Q: How do I fire a tracking pixel in Adwords? — Perplexed in Peru

A: Dear Peru; Way back in the late 1990s, there was indeed a pixel. A clear image was placed on a web page. It was a 1X1 image, the size of a single pixel, with a unique name (e.g., pixel-feb-01.gif). Because it was clear, the visitor couldn’t see it. You then looked at the hit counter (sorry, web analytics hadn’t been invented yet) and saw that you had 300 hits on good ol’ pixel-feb-01.gif. Yep, they talked about hits. Funny, no? Conversions hadn’t yet been invented either. The interweb still ran through steam pipes.

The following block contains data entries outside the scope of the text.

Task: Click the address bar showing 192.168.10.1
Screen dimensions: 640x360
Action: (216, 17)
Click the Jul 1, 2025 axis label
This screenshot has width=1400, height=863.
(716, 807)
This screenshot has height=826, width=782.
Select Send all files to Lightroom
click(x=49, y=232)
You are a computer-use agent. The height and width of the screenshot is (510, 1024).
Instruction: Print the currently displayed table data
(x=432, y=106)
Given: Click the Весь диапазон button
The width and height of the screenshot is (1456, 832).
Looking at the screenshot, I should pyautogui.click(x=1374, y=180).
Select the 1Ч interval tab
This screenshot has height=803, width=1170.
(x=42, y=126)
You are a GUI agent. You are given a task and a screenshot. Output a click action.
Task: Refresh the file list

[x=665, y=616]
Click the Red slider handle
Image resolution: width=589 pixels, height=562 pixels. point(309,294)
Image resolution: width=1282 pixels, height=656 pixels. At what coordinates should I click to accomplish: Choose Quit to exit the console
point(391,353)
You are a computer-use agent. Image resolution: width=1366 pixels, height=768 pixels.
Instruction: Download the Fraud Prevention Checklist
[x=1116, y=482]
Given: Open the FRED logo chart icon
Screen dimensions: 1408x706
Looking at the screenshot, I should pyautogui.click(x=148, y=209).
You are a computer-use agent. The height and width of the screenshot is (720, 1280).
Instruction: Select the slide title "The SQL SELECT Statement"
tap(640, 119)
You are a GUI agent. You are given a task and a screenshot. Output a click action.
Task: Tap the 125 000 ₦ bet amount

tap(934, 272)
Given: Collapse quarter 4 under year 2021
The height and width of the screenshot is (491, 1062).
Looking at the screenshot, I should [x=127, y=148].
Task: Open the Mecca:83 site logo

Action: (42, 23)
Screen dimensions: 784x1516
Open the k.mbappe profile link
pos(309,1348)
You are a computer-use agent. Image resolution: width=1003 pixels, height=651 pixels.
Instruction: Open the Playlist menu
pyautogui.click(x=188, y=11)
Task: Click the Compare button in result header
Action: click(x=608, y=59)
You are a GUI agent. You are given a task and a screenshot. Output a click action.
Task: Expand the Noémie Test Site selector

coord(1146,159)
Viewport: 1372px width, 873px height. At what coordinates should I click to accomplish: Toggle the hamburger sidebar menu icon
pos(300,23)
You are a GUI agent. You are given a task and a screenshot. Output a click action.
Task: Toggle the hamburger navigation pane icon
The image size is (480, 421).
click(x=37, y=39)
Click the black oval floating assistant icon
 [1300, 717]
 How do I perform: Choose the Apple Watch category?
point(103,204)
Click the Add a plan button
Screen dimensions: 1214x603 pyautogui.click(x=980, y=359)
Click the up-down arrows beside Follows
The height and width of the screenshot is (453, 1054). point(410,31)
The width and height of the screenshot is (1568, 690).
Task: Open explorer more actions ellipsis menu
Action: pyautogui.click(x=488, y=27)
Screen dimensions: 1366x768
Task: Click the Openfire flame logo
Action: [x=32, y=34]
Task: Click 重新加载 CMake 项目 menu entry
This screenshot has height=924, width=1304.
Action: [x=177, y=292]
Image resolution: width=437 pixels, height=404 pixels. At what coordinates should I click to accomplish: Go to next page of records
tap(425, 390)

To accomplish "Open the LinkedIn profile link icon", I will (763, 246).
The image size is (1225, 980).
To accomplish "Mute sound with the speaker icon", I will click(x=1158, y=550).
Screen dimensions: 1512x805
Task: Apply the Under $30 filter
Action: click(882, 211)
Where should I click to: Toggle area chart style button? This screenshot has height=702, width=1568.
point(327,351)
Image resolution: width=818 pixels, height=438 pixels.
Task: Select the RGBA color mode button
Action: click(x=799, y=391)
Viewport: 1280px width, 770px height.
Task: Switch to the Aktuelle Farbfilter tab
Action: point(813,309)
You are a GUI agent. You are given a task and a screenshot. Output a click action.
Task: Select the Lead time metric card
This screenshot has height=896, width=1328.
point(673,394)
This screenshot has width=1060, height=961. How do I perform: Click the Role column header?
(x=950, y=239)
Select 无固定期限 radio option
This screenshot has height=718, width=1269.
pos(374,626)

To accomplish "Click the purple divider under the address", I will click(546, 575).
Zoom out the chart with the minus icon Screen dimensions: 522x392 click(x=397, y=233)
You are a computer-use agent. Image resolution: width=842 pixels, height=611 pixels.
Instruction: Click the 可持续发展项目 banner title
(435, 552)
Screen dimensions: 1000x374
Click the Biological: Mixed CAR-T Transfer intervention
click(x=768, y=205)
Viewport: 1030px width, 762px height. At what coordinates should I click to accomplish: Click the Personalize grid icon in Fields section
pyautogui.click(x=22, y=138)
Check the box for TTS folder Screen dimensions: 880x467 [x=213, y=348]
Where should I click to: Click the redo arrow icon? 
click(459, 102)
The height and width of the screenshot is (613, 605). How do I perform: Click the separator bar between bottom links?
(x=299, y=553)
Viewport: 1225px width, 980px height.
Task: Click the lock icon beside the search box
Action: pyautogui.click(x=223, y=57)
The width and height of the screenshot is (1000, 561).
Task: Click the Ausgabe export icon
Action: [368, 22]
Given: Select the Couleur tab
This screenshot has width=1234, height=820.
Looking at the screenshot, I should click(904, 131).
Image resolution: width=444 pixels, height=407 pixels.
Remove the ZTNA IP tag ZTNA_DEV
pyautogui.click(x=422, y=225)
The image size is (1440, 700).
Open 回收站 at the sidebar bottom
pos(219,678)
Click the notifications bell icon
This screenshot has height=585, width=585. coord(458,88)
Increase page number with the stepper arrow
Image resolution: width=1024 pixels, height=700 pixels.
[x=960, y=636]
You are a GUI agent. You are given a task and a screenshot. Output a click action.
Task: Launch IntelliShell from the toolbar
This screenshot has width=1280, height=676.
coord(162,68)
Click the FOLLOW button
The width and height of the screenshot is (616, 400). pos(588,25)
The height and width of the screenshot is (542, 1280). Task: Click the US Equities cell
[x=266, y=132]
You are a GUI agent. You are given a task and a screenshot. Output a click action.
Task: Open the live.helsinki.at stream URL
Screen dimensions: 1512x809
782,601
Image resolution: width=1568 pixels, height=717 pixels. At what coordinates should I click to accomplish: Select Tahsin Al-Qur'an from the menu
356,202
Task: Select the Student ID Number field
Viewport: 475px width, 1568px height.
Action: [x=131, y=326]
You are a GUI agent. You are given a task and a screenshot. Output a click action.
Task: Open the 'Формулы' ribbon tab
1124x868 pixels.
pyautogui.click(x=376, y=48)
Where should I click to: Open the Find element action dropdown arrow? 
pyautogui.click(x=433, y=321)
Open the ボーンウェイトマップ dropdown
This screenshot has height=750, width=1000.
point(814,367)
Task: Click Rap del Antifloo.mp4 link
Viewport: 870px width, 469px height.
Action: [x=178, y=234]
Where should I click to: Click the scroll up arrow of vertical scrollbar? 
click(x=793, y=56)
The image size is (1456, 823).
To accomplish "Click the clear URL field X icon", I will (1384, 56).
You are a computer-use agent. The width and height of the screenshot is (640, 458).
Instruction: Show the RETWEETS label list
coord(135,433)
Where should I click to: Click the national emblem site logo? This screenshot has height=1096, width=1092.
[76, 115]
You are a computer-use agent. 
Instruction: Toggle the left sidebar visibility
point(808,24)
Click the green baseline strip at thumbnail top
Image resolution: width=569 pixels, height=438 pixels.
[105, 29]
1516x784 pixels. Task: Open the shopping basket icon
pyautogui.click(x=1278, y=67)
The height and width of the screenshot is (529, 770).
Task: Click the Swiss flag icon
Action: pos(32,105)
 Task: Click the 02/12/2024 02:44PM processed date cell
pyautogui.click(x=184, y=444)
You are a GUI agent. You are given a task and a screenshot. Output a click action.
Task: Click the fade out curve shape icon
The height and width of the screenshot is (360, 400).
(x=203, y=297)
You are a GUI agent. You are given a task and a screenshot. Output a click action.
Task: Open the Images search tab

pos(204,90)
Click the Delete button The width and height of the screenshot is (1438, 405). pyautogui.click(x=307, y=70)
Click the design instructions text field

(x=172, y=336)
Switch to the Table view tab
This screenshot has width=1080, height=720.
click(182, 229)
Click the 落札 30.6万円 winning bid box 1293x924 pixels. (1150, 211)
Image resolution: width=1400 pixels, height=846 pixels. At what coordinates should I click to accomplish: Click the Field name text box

Nobody uses pixel images anymore because that was too primitive. Yet I still hear people talk about pixels. Whatever.

What you really want is Javascript. The following works if you want to track an event where a click doesn’t open a new page:

  1. Look at your web page and find the button that you want to track, such as “Buy Now!”.
  2. Open the HTML for your page, such as http://whatever.com/stuff.html
  3. Find the following text string <a href=”http://whatever.com/stuff.html”>Buy!</a> (Tip: use search to find the text in the button, e.g., “Buy!”).
  4. Replace it with this new string: <a href=”http://whatever.com/stuff.html” onClick=”ga(‘send’, ‘event’, { eventCategory: ‘sale’, eventAction: ‘account’, eventValue: 10});”>Buy!</a>
  5. Note: In the string, eventCategory is set to “sale”. You can change this to “lead”, “registration”, “signup”, whatever.
  6. Note: In the string, eventValue is set to “10”, which is $10. You can set this to zero, but it’s best to give it a value, such as the average value of a sale. If you want to track the actual value of each sale, contact your transactions tool’s support and ask them for the code.
  7. Save the file and upload to your server.
  8. When someone clicks on your button, it’ll show up as a conversion in Google Adwords. Cool, no?

What It Does: A bit of Javascript simulates a page event in Google Analytics. I could explain this, but it takes too long and you don’t really care about the details.

Another Note: In most cases, you’ll have to ask your web developer to make these changes for  you (it’s usually that 12-year girl in the computer department). Most sites aren’t simple HTML anymore, so she’ll have to find the button and change it for you.